**Work request:** Retype, exactly as they appear below, the lines between the line holding "The width and height of the screenshot is (954, 548)." and the line holding "Open the License page", both ends included.
--- Supplied entries Enclosed Below ---
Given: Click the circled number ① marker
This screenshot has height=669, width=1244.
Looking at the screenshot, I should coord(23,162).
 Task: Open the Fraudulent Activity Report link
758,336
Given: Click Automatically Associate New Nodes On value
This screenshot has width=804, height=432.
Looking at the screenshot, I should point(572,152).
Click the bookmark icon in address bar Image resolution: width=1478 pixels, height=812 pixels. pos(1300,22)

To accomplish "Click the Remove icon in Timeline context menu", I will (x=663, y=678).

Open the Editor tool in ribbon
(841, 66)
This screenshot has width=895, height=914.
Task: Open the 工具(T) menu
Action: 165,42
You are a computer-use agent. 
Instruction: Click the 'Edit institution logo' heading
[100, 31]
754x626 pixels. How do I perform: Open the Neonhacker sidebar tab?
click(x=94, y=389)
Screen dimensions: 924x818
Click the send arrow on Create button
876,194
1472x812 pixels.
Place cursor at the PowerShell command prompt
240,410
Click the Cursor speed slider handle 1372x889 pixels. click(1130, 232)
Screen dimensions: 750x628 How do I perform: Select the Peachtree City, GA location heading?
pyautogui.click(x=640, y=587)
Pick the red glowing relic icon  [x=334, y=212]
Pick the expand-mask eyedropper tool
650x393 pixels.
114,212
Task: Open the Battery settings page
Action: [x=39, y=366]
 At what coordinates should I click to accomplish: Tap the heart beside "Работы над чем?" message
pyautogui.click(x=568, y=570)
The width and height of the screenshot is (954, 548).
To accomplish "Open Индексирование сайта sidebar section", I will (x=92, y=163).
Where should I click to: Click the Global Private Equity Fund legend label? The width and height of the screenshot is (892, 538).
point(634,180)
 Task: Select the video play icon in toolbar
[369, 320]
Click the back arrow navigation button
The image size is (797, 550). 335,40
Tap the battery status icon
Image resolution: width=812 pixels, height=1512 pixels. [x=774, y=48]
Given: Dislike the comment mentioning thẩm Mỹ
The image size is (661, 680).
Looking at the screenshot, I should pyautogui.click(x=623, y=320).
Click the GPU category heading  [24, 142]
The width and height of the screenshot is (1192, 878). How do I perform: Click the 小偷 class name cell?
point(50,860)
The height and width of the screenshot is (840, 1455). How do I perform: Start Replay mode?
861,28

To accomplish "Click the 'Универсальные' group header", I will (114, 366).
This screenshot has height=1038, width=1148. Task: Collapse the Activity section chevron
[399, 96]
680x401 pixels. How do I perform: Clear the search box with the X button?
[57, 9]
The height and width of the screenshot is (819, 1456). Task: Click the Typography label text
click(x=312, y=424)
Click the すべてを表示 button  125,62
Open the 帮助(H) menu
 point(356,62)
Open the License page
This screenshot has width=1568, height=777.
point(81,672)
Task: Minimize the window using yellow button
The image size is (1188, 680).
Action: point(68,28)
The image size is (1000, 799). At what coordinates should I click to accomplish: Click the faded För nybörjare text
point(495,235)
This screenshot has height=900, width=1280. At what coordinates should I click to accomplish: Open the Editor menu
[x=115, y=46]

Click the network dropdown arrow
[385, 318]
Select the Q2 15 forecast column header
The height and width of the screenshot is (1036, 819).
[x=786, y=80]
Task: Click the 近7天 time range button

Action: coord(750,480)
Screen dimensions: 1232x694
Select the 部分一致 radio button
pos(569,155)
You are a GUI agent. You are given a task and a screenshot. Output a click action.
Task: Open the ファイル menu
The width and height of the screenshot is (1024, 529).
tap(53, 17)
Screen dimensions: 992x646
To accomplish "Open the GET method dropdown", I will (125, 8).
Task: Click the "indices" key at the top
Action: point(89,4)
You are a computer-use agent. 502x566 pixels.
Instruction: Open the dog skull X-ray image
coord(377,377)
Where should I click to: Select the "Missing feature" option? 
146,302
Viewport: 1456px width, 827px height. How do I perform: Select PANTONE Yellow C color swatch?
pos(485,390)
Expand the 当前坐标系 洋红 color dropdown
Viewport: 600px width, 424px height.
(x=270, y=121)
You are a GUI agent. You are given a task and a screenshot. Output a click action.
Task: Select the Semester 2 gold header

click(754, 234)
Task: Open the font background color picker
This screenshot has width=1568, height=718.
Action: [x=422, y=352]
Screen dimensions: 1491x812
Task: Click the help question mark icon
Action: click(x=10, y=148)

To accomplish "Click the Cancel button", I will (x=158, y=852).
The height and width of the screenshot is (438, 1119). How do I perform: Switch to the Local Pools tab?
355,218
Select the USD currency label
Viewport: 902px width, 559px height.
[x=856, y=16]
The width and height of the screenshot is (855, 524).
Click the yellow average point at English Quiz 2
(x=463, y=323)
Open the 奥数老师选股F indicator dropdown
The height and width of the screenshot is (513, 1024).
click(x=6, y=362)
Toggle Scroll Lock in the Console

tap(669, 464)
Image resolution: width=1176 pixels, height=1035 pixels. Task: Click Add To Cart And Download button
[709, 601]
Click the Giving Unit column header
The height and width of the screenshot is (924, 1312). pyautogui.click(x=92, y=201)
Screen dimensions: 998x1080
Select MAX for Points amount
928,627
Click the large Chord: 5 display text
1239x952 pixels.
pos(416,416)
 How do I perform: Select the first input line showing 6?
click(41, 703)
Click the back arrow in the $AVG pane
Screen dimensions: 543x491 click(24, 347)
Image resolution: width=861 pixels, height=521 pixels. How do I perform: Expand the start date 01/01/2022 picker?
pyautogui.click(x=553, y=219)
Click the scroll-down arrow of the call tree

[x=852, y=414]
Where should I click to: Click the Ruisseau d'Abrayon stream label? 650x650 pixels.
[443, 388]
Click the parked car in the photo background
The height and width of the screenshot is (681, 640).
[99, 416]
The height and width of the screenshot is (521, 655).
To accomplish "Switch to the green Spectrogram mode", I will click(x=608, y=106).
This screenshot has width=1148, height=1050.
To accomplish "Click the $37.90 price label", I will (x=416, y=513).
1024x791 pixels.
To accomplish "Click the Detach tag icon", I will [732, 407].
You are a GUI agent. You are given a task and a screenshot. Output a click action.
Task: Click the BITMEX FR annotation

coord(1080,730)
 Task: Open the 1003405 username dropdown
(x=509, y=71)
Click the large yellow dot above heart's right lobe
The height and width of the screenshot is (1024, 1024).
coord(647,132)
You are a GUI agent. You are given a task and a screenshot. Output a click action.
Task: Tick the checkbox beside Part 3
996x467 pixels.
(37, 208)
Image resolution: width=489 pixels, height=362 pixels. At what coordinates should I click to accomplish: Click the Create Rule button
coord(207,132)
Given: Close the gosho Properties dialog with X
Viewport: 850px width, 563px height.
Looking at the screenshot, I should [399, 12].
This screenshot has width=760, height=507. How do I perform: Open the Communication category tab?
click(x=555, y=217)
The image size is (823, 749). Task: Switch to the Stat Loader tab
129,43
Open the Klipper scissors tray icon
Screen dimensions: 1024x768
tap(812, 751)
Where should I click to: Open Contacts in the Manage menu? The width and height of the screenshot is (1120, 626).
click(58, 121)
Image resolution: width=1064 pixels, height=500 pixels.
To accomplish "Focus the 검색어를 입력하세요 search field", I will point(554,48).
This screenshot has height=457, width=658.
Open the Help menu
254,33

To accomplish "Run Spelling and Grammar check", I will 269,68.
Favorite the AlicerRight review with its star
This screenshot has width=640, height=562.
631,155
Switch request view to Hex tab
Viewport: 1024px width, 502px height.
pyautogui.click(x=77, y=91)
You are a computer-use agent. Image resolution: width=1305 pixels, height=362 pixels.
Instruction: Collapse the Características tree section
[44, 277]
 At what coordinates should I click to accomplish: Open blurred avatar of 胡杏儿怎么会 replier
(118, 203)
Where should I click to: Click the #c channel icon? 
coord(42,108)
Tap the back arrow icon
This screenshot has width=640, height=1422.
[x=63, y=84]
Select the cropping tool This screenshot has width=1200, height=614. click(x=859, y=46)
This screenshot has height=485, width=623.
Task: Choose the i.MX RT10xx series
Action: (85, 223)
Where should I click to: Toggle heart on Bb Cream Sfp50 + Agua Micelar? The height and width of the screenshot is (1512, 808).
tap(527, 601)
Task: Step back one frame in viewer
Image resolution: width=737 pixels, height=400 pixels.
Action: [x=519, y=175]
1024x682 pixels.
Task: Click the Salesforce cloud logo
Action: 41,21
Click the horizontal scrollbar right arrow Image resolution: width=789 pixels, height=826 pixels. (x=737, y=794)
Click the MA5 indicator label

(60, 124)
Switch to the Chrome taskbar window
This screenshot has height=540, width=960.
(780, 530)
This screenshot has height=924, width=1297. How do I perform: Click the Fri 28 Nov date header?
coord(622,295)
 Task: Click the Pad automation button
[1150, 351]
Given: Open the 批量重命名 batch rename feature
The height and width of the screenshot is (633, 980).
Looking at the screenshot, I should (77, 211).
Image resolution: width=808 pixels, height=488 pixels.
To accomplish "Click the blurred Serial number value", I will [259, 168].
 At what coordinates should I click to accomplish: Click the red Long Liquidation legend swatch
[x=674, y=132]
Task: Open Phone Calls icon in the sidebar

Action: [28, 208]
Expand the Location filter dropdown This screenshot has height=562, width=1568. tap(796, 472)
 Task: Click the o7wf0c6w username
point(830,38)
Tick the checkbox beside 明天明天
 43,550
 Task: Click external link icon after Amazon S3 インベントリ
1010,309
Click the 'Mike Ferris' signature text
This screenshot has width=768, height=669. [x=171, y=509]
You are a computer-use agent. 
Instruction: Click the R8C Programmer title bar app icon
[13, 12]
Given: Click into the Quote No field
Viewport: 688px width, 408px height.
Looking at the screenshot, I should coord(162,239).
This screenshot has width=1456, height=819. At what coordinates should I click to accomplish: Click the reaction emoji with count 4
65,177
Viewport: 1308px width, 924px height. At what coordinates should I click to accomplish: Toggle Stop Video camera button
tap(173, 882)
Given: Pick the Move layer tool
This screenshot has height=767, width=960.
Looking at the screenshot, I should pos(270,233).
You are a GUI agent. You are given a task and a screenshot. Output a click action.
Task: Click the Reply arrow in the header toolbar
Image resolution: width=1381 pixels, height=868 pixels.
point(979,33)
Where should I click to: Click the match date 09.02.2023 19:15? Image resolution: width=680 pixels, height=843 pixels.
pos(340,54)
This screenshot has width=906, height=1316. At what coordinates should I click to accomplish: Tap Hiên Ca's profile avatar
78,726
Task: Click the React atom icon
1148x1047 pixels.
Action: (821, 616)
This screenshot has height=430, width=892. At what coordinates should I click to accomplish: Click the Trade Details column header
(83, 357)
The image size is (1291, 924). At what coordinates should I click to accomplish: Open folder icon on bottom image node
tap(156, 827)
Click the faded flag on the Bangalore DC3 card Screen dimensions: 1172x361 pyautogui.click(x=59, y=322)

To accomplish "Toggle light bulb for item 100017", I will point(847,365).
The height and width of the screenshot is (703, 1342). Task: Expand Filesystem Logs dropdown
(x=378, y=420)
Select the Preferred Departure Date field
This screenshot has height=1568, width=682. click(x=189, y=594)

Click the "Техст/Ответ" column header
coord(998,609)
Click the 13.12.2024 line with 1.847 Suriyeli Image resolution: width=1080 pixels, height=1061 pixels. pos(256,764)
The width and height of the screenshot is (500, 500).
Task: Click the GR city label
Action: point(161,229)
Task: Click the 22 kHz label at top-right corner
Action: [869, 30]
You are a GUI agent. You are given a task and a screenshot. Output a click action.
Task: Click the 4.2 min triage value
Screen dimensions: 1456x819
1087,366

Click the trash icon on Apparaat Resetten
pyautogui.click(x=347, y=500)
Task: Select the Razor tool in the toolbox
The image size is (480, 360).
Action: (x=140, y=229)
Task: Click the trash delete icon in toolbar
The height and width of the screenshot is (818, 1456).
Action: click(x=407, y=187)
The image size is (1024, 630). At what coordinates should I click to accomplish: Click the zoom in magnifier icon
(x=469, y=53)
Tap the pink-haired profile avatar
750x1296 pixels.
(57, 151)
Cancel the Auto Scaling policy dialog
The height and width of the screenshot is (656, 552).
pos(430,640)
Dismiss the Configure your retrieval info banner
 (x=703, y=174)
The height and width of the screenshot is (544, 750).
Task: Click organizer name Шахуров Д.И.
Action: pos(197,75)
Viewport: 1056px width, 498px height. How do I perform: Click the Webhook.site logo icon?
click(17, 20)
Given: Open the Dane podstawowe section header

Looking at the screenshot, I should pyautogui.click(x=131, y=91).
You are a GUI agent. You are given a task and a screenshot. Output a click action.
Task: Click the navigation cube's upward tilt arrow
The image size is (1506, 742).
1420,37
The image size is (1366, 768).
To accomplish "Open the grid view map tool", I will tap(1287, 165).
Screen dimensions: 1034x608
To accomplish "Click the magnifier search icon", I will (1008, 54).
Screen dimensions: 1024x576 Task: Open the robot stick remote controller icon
--- End of Enclosed Supplied entries ---
**Result of the task:**
The width and height of the screenshot is (954, 548).
To accomplish "Open Индексирование сайта sidebar section", I will (x=92, y=163).
Where should I click to: Click the Global Private Equity Fund legend label? The width and height of the screenshot is (892, 538).
point(634,180)
 Task: Select the video play icon in toolbar
[369, 320]
Click the back arrow navigation button
The image size is (797, 550). 335,40
Tap the battery status icon
Image resolution: width=812 pixels, height=1512 pixels. [x=774, y=48]
Given: Dislike the comment mentioning thẩm Mỹ
The image size is (661, 680).
Looking at the screenshot, I should pyautogui.click(x=623, y=320).
Click the GPU category heading  [24, 142]
The width and height of the screenshot is (1192, 878). How do I perform: Click the 小偷 class name cell?
point(50,860)
The height and width of the screenshot is (840, 1455). How do I perform: Start Replay mode?
861,28

To accomplish "Click the 'Универсальные' group header", I will (114, 366).
This screenshot has height=1038, width=1148. Task: Collapse the Activity section chevron
[399, 96]
680x401 pixels. How do I perform: Clear the search box with the X button?
[57, 9]
The height and width of the screenshot is (819, 1456). Task: Click the Typography label text
click(x=312, y=424)
Click the すべてを表示 button  125,62
Open the 帮助(H) menu
 point(356,62)
Open the License page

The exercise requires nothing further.